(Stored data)

>>>>

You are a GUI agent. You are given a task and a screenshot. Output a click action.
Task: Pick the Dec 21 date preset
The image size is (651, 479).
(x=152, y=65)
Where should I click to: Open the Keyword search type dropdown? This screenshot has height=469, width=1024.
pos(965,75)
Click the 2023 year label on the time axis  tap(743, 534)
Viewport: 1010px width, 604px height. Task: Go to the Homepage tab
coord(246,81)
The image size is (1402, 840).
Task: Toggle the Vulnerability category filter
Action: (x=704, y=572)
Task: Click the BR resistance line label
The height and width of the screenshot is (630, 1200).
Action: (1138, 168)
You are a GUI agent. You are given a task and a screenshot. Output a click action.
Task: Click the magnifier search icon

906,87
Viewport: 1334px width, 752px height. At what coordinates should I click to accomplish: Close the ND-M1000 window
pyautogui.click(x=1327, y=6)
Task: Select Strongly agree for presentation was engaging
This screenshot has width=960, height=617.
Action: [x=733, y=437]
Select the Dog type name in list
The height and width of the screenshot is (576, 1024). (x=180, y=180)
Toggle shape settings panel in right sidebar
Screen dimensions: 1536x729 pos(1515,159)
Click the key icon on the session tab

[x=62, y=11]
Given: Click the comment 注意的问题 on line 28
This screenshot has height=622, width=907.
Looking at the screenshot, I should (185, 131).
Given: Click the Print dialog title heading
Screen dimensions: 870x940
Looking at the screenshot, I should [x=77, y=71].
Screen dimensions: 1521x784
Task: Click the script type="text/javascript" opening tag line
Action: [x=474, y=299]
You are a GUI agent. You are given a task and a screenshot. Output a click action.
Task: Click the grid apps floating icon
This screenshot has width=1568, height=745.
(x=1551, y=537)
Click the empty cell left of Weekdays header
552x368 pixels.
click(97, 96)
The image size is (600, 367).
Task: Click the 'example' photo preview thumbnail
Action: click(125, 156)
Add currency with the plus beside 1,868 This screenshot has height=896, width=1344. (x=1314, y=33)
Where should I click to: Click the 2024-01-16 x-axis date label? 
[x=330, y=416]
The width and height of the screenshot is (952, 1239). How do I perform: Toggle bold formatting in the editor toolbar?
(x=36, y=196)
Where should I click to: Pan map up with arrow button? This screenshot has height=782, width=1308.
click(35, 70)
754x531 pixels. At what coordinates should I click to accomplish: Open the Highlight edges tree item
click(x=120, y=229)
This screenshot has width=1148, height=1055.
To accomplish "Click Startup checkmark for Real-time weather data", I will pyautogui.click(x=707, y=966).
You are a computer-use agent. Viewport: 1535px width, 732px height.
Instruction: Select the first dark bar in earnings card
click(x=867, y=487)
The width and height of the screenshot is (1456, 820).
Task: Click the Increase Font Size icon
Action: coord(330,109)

<<<<

**WHAT TO WORK ON:** Would you return, unchanged, the lines from the one containing "You are a computer-use" through the end of the entries?

**ANSWER SPACE:**
You are a computer-use agent. Viewport: 1535px width, 732px height.
Instruction: Select the first dark bar in earnings card
click(x=867, y=487)
The width and height of the screenshot is (1456, 820).
Task: Click the Increase Font Size icon
Action: coord(330,109)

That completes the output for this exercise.